# Training a Neural Network for Adaptive Cruise Control

Now that we have proven the correctness of an abstract system and derived a specification for the neural network, it is time to train such a neural network.

## Intro
This notebook trains a neural network for adaptive cruise control in a highly simplified setting.

![grafik.png](attachment:b10a6c91-db7b-4136-845a-a755cdbc7f00.png)

- The system is described by two variables: Relative (!) Position $p_{\text{rel}}$ and Velocity $v_{\text{rel}}$
- The Neural Network determines the acceleration of the car in the back via discrete control:
  Accelerate ($a_{\text{rel}}=-A$); No Acceleration ($a_{\text{rel}}=0$); Brake ($a_{\text{rel}}=B$)
- The dynamics of the system are given as $p_{\text{rel}}'=v_{\text{rel}},v_{\text{rel}}'=a_{\text{rel}}$ and there is a control decision at least every $0.1$ seconds
- To keep the system safe, we must ensure that the car in the back never crashes into the car in the front

## Setup

In [1]:
import libs.acc
from libs.gym_helper import *
import gymnasium as gym
from gymnasium import wrappers

from stable_baselines3 import PPO
from stable_baselines3.common.evaluation import evaluate_policy
from stable_baselines3.common.monitor import Monitor
from stable_baselines3.common.utils import set_random_seed
import time
import numpy as np

set_random_seed(0)

In [2]:
# Initialize Evaluation Environment for ACC
eval_env = Monitor(gym.make('acc-discrete-v0'))

Next, we initialize the environment.  
To see, how we can implement environments, feel free to have a look at `./libs/acc.py`

#### Digression: Reward Function
We will train our agent via Reinforcement Learning.
To this end, we require a reward function which tells our agent whether its behavior is good or not.
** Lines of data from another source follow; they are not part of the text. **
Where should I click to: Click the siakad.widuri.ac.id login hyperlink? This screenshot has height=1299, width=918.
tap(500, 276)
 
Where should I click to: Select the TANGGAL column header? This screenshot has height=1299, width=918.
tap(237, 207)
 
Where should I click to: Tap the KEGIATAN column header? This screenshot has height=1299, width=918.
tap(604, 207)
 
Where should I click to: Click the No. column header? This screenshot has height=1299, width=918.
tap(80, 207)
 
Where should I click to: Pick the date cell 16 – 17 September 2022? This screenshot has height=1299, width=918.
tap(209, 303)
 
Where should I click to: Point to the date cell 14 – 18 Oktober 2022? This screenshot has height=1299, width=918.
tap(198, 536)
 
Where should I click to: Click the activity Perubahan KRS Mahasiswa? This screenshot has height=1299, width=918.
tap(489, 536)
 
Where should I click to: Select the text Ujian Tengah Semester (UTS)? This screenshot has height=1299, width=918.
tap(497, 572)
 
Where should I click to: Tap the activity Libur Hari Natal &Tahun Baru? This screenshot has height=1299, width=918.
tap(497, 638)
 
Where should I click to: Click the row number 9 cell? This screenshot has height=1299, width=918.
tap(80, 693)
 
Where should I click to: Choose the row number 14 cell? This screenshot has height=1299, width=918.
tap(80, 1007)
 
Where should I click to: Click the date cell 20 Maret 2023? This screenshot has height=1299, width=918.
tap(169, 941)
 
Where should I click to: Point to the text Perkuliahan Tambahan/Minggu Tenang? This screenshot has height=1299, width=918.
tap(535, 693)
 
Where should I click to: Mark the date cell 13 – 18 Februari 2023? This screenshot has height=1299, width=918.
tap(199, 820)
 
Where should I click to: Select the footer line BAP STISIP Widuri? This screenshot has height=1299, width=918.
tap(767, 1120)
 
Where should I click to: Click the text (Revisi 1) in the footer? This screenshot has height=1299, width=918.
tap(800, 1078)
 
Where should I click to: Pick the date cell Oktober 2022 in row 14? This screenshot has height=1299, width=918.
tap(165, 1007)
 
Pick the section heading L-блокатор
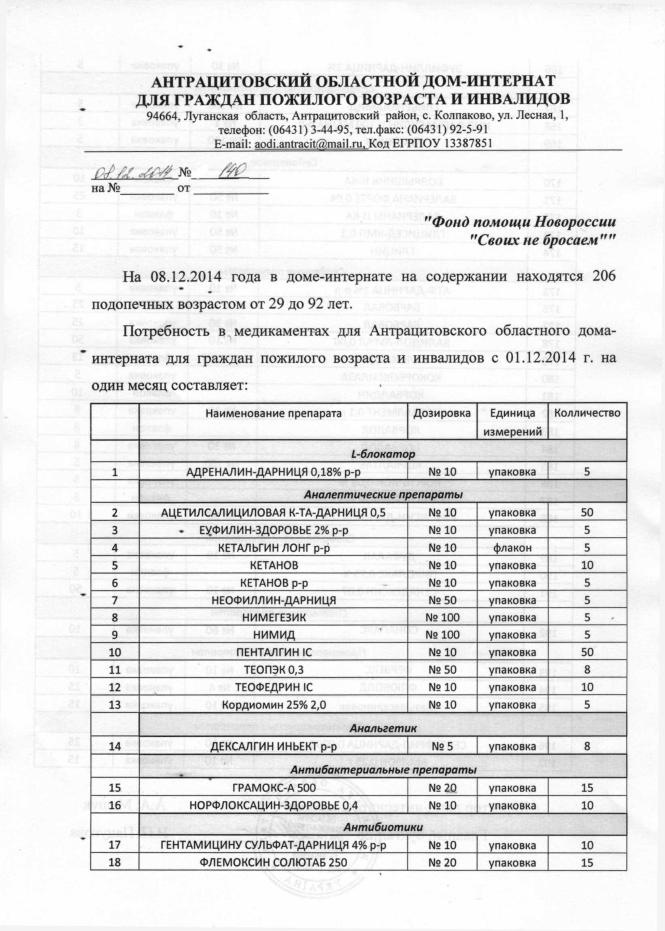click(x=383, y=454)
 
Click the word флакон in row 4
click(x=513, y=547)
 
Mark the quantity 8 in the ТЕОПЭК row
click(x=587, y=670)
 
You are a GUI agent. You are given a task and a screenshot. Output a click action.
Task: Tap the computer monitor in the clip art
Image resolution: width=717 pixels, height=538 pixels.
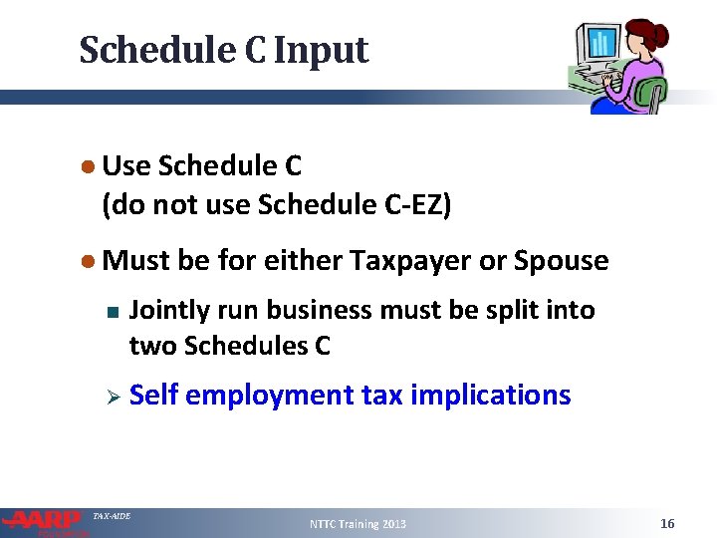coord(600,46)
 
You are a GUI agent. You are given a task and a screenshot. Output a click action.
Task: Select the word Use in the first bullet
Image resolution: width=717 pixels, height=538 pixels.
coord(126,165)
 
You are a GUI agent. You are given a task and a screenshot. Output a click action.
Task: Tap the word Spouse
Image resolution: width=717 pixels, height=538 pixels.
coord(561,261)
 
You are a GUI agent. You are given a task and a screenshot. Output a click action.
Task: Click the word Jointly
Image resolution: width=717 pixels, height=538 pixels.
coord(166,311)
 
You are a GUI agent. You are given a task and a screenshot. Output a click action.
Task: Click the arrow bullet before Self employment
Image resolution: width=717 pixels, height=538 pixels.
coord(113,397)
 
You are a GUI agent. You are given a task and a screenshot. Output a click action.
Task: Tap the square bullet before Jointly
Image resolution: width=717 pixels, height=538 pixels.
coord(113,312)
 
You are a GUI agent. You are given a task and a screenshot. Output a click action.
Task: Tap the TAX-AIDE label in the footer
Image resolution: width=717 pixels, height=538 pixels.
coord(111,516)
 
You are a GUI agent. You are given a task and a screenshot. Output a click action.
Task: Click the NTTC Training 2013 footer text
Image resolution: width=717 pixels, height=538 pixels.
coord(358,524)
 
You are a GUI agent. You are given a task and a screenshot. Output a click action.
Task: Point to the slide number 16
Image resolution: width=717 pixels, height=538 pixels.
coord(667,524)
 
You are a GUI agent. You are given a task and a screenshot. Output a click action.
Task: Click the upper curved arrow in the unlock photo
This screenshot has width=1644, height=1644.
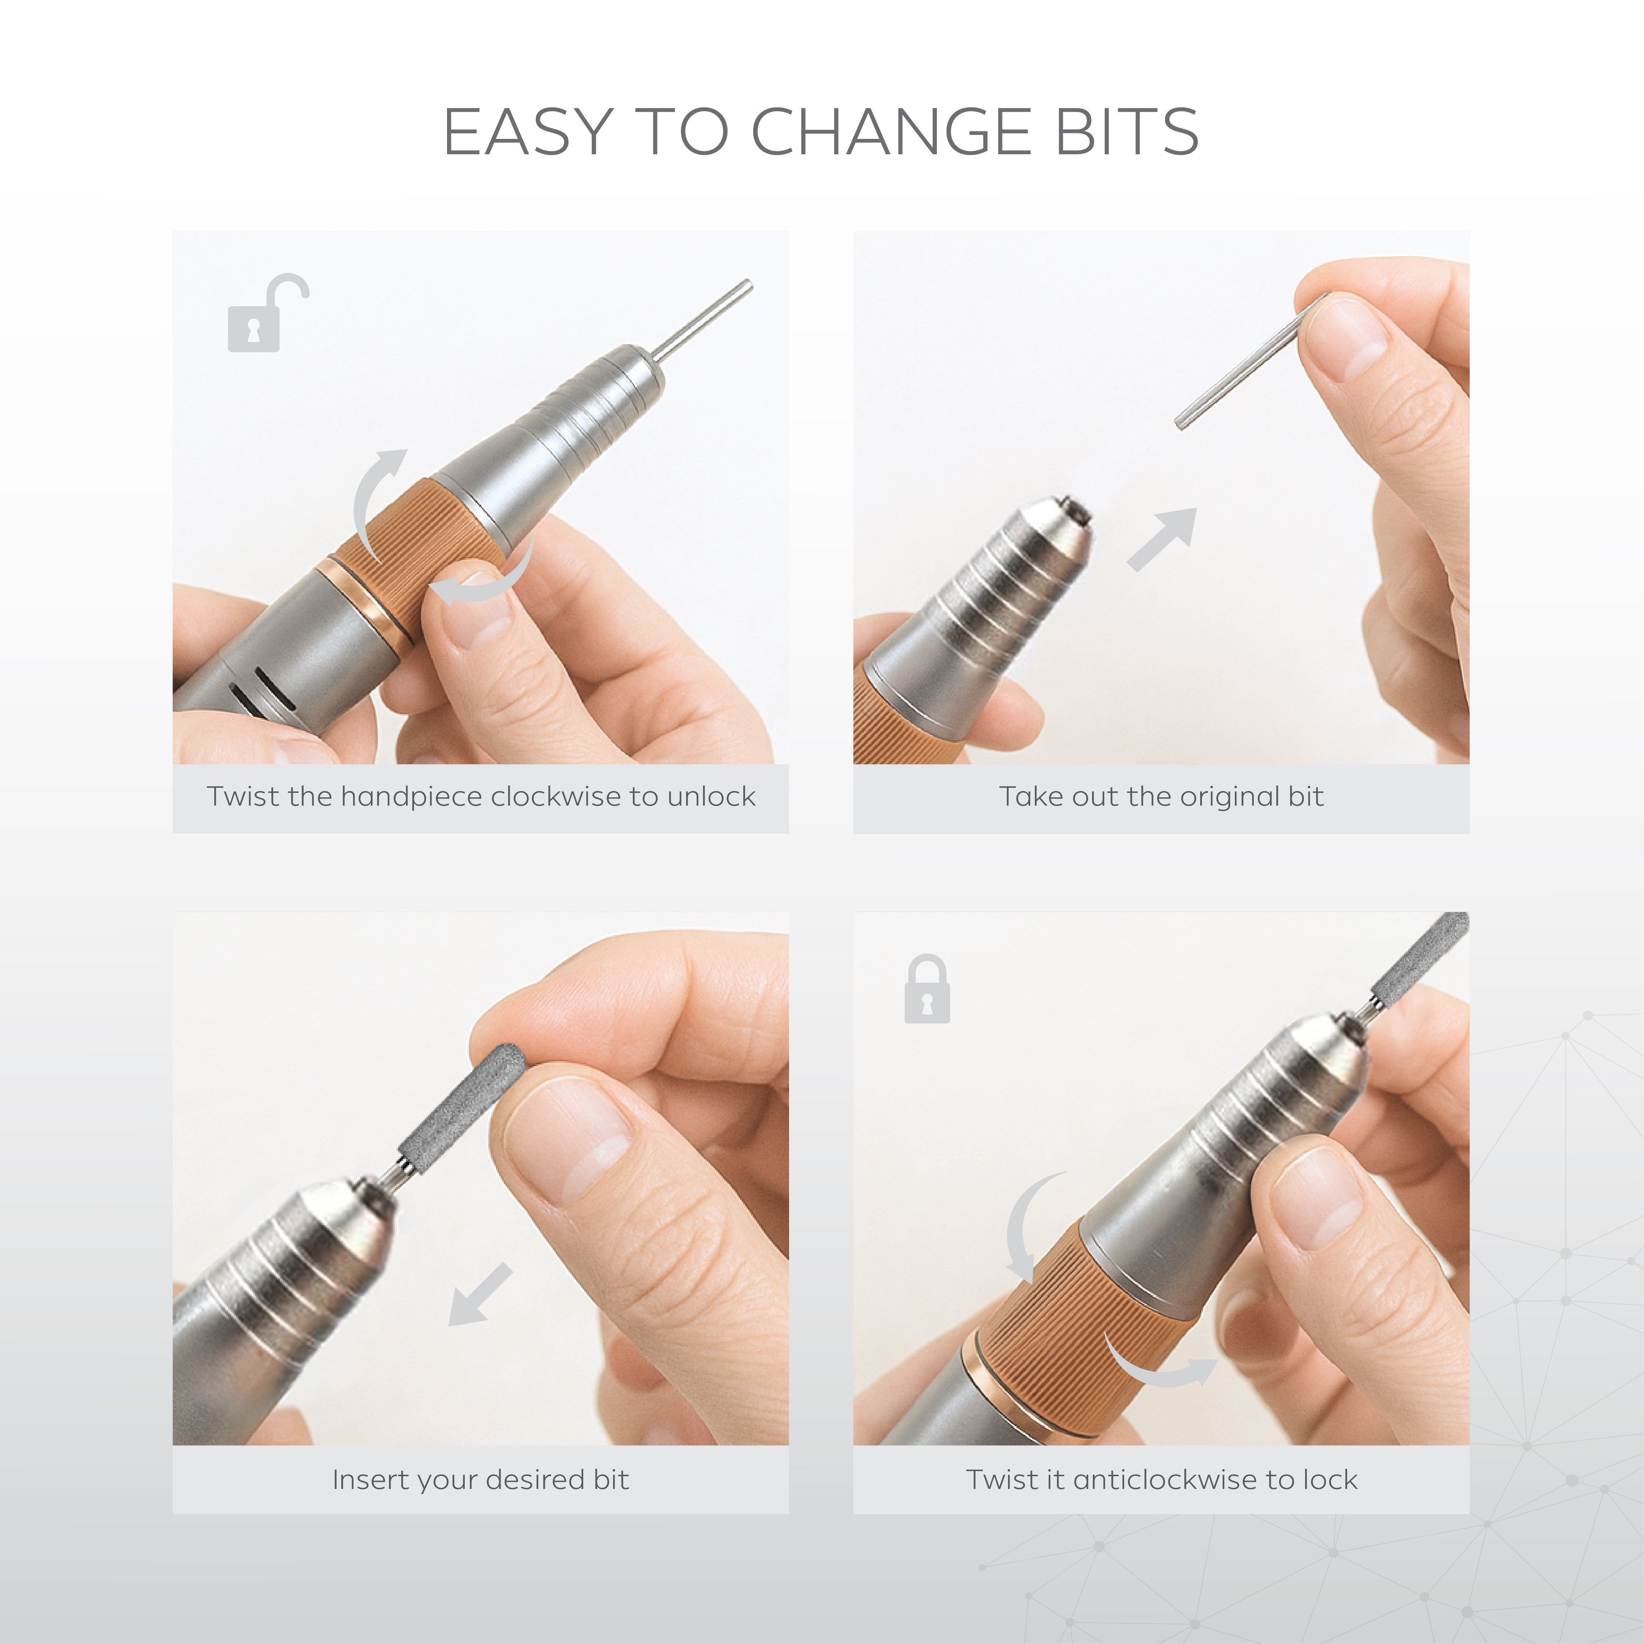click(x=374, y=498)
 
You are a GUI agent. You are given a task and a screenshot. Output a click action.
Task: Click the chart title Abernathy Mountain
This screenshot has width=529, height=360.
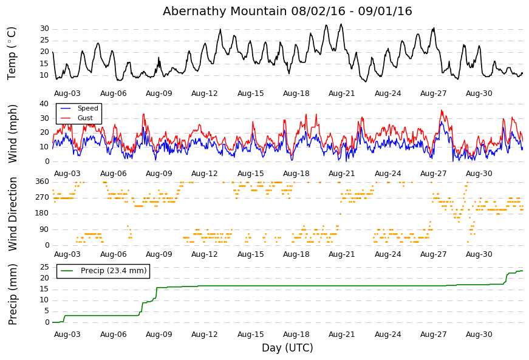[225, 11]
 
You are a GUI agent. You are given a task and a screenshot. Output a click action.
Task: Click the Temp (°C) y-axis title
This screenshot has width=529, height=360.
[12, 53]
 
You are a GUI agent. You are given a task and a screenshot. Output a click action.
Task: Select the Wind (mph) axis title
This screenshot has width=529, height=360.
[12, 134]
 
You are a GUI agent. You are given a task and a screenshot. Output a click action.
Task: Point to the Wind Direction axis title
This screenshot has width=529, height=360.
[12, 214]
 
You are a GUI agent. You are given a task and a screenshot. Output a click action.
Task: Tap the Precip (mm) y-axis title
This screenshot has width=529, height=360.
[12, 294]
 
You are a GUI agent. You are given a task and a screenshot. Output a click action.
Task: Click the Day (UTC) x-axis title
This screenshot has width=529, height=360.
[287, 348]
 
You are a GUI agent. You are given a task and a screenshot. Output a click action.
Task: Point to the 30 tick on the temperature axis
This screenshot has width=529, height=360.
[44, 29]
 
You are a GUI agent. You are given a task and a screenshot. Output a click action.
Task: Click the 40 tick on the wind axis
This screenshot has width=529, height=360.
[44, 104]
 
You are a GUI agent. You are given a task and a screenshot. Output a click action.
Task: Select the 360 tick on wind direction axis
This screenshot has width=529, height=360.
[43, 182]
The computation of the reward is implemented in the `step` function of the environment in `./libs/acc.py`

Unfortunately, designing good loss functions is a very complicated topic where [lots of things can go wrong](https://par.nsf.gov/servlets/purl/10424463).  
Fortunately, in our case the reward function fell from the sky:
- If the agent is still alive and well: +0.1
- If the agent crashed: -200
- If the agent's position is larger than the cutoff ($>100$): -50

## Training a bad model
To see that our NN verification actually works as inteded, we begin by training a decidedly **bad** model.
To this end, we invert the reward function, i.e. our model is rewarded for crashing and falling behind...

In [3]:
# Initialize Environment and Train Model
env1 = get_env1()
model1 = train_model1(env1)

Using cpu device
Wrapping the env with a `Monitor` wrapper
Wrapping the env in a DummyVecEnv.
Performing some training steps...
---------------------------------
| rollout/           |          |
|    ep_len_mean     | 62       |
|    ep_rew_mean     | 93.9     |
| time/              |          |
|    fps             | 2780     |
|    iterations      | 1        |
|    time_elapsed    | 0        |
|    total_timesteps | 2048     |
---------------------------------
-----------------------------------------
| rollout/                |             |
|    ep_len_mean          | 68.8        |
|    ep_rew_mean          | 89          |
| time/                   |             |
|    fps                  | 2065        |
|    iterations           | 2           |
|    time_elapsed         | 1           |
|    total_timesteps      | 4096        |
| train/                  |             |
|    approx_kl            | 0.008028011 |
|    clip_fraction        | 0.0875      |
|    clip_range           | 

### Let's see how bad it is...

In [4]:
show_run(eval_env, model1.predict, obs=[50,-8])

## Training a good model
OK, I guess we have learned our lesson...

In [9]:
# Initialize Training Environment for ACC
env = gym.make("acc-discrete-v0")
# Bad idea:
# env.unwrapped.invert_loss=True

In [10]:
# Initialize Agent
architecture = dict(pi=[64, 64, 64, 64], vf=[64, 64, 64, 64])
good_model = PPO("MlpPolicy", env, verbose=1,policy_kwargs={"activation_fn":nn.ReLU,"net_arch":architecture})

Using cpu device
Wrapping the env with a `Monitor` wrapper
Wrapping the env in a DummyVecEnv.


### Evaluation
Now that we have an agent, we can test the agent and see what reward we currently get.  
To this end, we setup a new evaluation environment and use the function `evaluate_policy`:

In [11]:
# Evaluate untrained agent
mean_reward, std_reward = evaluate_policy(good_model, eval_env, n_eval_episodes=1000, deterministic=True)
print(f"mean_reward:{mean_reward:.2f} +/- {std_reward:.2f}")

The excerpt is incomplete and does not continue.